1. A yield statement attempts to transfer control to the innermost enclosing switch expression; this expression, which is called the yield target, then immediately completes normally, and the value of the Expression becomes the value of the switch expression.

2. It is a compile-time error if a yield statement has no yield target.

3. It is a compile-time error if the yield target contains any method, constructor, initializer, or lambda expression that encloses the yield statement.

4. It is a compile-time error if the Expression of yield statement is void.

5. Execution of a yield statement first evaluates the Expression. If the evaluation of the Expression completes abruptly for some reason, then the yield statement completes abruptly for that reason. If the evaluation of the Expression completes normally, producing a value V, then the yield statement completes abruptly, the reason being a yield with value V.

For example, the following code calculates the annual interest for a bank account based on its type and balance:

double calculateAnnualInterest(Bank.AccountType accountType, double balance) {
  return switch (accountType) {
    case SAVINGS -> yield balance * 0.1;
    case CHECKING -> yield balance * 0.05;
    case CREDIT -> yield balance * -0.2;
    default -> throw new IllegalArgumentException("Unknown account type: " + accountType);
  };
}

Here is an example of how to use the calculateAnnualInterest() method:

double savingsAnnualInterest = calculateAnnualInterest(Bank.AccountType.SAVINGS, 1000.0);
double checkingAnnualInterest = calculateAnnualInterest(Bank.AccountType.CHECKING, 500.0);
double creditAnnualInterest = calculateAnnualInterest(Bank.AccountType.CREDIT, -2000.0);

System.out.println("Savings annual interest: " + savingsAnnualInterest); // 100.0
System.out.println("Checking annual interest: " + checkingAnnualInterest); // 25.0
System.out.println("Credit annual interest: " + creditAnnualInterest); // 400.0

Pattern matching for switch statements and expressions

Pattern matching for the switch was introduced in JDK 17, refined in JDK 18, 19, and 20, and finalized in JDK 21.

It allows us to match the value of a variable against a pattern and execute the corresponding code.
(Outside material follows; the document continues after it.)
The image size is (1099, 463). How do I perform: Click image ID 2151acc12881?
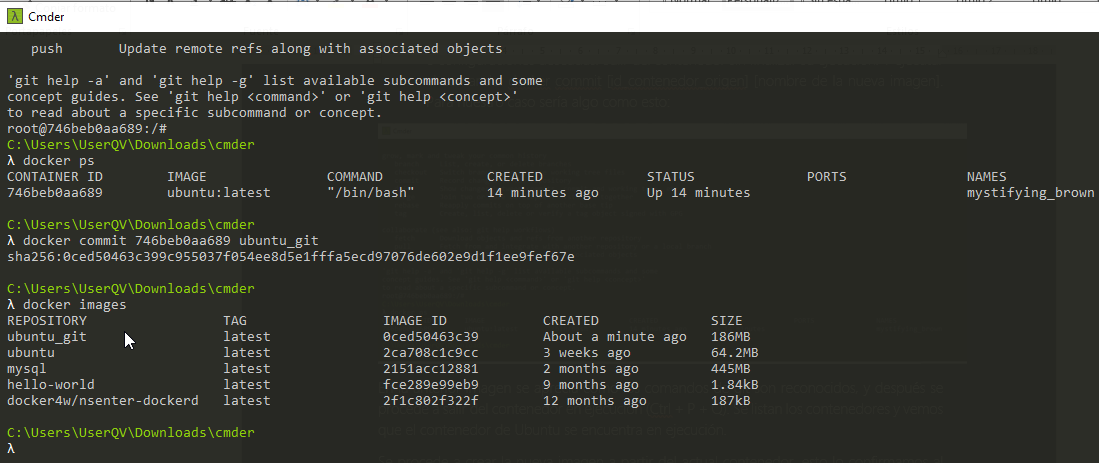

This can make our code more concise and expressive, and it can also help to reduce the number of bugs in the code. To use pattern matching in a switch expression, we use the case keyword followed by a pattern.

The pattern can be a simple value, such as a string or a number, or it can be a more complex expression, such as a regular expression or a record. If the value of the variable matches the pattern, the corresponding code is executed. Otherwise, the next case is evaluated.

Here are a few pattern-matching examples using different expression types:

1. Selector Expression Type

The type of a selector expression can either be an integral primitive type or any reference type. The following switch expression matches the selector expression obj with type patterns that involve a class type, an enum type, a record type, and an array type:

record Bank(int accountNumber, double balance) { }
enum AccountType { SAVINGS, CREDIT, BUSINESS; }
...
static void typeTester(Object obj) {
    switch (obj) {
        case null          -> System.out.println("null");
        case String s      -> System.out.println("String");
        case AccountType a -> System.out.println("Account type with " + c.values().length + " values");
        case Bank b        -> System.out.println("Record class: " + b.toString());
        case int[] ia      -> System.out.println("Array of int values of length" + ia.length);
        default            -> System.out.println("Something else");
    }
}

2. When Clauses

A when clause enables a pattern to be refined with a Boolean expression. A pattern label that contains a when clause is called a guarded pattern label, and the Boolean expression in the when clause is called a guard. A value matches a guarded pattern label if it matches the pattern and the guard evaluates to true. Consider the following example:

    static void test(Object obj) {
        switch (obj) {
            case String s:
                if (s.length() == 1) {
                    System.out.println("Short: " + s);
                } else {
                    System.out.println(s);
                }
                break;
            default:
                System.out.println("Not a string");
        }
    }

We can move the Boolean expression s.length == 1 into the case label with a when clause:

  static void test(Object obj) {
    switch (obj) {
        case String s when s.length() == 1 -> System.out.println("Short: " + s);
        case String s                      -> System.out.println(s);
        default                            -> System.out.println("Not a string");
    }
  }

The first pattern label (which is a guarded pattern label) matches if obj is both a String and of length 1. The second pattern label matches if obj is a String of a different length.

A guarded pattern label has the form p when e where p is a pattern and e is a Boolean expression.

3. Pattern Label Dominance

It’s possible that many pattern labels could match the value of the selector expression. To help predictability, the labels are tested in the order that they appear in the switch block. In addition, the compiler raises an error if a pattern label can never match because a preceding one will always match first. The following example results in a compile-time error:

static void error(Object obj) {
    switch(obj) {
        case CharSequence cs ->
            System.out.println("A sequence of length " + cs.length());
        case String s -> // error: this case label is dominated by a preceding case label
            System.out.println("A string: " + s);
        default ->
            throw new IllegalStateException("Invalid argument");  
    }
}

The first pattern label case CharSequence cs dominates the second pattern label case String s because every value that matches the pattern String s also matches the pattern CharSequence cs but not the other way around. It's because String is a subtype of CharSequence.

4. Null case Labels

Prior to this feature, switch expressions and switch statements threw a NullPointerException if the value of the selector expression is null. However, to add more flexibility, a null case label is available:

    static void test(Object obj) {
        switch (obj) {
            case null     -> System.out.println("null!");
            case String s -> System.out.println("String");
            default       -> System.out.println("Something else");
        }
    }

This example prints null! when obj is null instead of throwing a NullPointerException.

Conclusion

Overall, enhanced switch expressions are a significant improvement over traditional switch statements. They are more concise, easier to read, and more powerful. Here are some additional benefits of using enhanced switch expressions:

• They make code more expressive and maintainable.
• They can help to reduce the number of bugs in code.
• They can improve the performance of code, especially for switch statements with a large number of cases.

If you are using Java 16 or later, I encourage you to start using enhanced switch expressions in your code.

Happy Learning !!!